REQUIREMENTS:
- 1) In the article on measuring code performance, what does the timeit module provide?
- 2) State whether each statement agrees with the article on measuring code performance, answering yes or no and quoting the words of the article that decide it.
(a) The timeit module has both callable and command-line interfaces.
(b) Figure 1 shows timeit running inside a compiled C program.
(c) Thoughts of speeding up code are premature while the program's architecture is not yet fully settled.
- 3) Carry on the article on measuring code performance from the point where it stops.

SELECTED TEXT:
------------------------------

Lead Image © Lucy Baldwin, 123RF.com

Lead Image © Lucy Baldwin, 123RF.com

Measuring the performance of code

Punching the Clock

Article from ADMIN 58/2020
We look at how to determine the performance of a segment of code.

As soon as your code starts working, and perhaps even before it does, the engineer's brain naturally drifts toward making it faster. These brave thoughts are premature if the program's architecture is not yet fully settled, but once it is, the critical question becomes just how fast a segment of code runs. Measurement is critical to figuring out what part of the code is just not running fast enough for the program's aims.

Crawling Python

The timeit [1] module provides a simple way to measure the performance of short code segments. Including both callable and command-line interfaces, timeit is the first stop for most users when it comes to measuring the speed of Python code. Figure 1 shows timeit in use in an interactive Python environment, comparing the performance of the round implementations found in the standard Python built-ins [2] and in the NumPy library [3].

Figure 1: IPython session comparing two implementations of a round routine.

------------------------------

DATA EXTRACT:
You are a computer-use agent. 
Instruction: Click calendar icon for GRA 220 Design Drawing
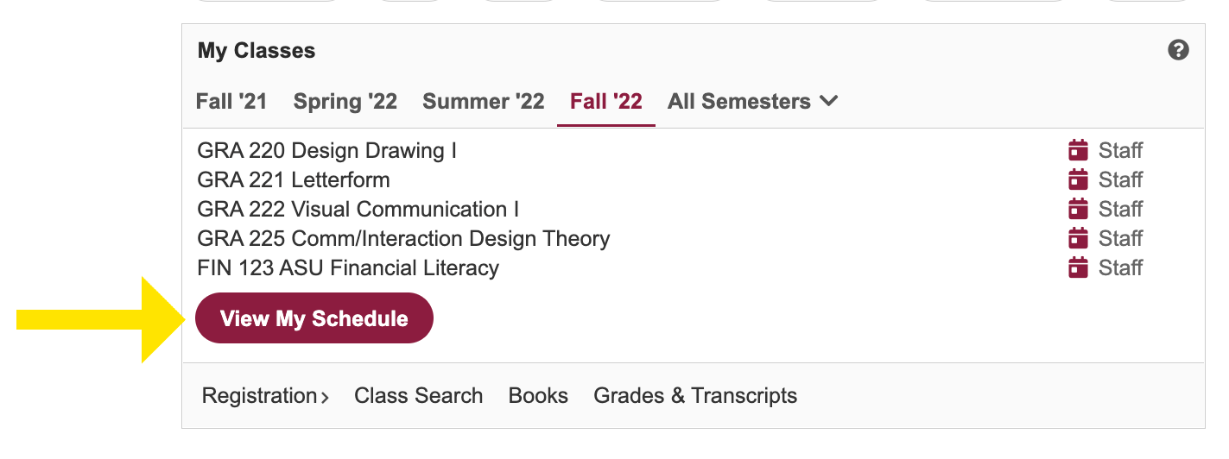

------------------------------

RESULTS:
- 1) A simple way to measure the performance of short code segments.

- 2)
(a) Yes: "Including both callable and command-line interfaces"
(b) No: "Figure 1 shows timeit in use in an interactive Python environment"
(c) Yes: "These brave thoughts are premature if the program's architecture is not yet fully settled"

- 3)
Unless you specify otherwise, timeit automatically selects the appropriate number of tests to yield statistically significant measurements and may detect caching behavior by observing the spread of outlying samples. As the test shows, in this case, the difference between the performance of the two implementations is two orders of magnitude (closing on one if you squint hard enough).

Most code segments worth benchmarking are not one-liners and are more easily benchmarked as a function, as is shown in Figure 2. The callable interface to the timeit function provides control of the number of times a test is repeated and an opportunity to execute one-time setup code, like importing modules. Concatenating strings is an interesting performance exercise in most dynamic languages, because it will cause at least memory reallocation once an allocation limit is exceeded and, at worst, a redefinition every time, if the type implementation is immutable [4]. Triggering garbage collection is usually not far behind (see the box titled "The Garbage Collection Factor"). Python shows interesting behavior in different runtimes, and Unicode strings are a good area to explore if you feel so inclined.

Figure 2: The timeit function in action on a function, with setup import statements [5].

The Garbage Collection Factor

By default, timeit turns off garbage collection during benchmarking. The benefit of this approach is that it makes measurements more consistent. The trade-off is that garbage collection pauses may be a relevant factor in the performance of the function being measured – the most significant effect being the case in which the function itself performs so much memory allocation that it directly causes garbage collection as part of its operation. In such cases, garbage collection can be re-enabled as the first statement of the setup parameter with gc.enable().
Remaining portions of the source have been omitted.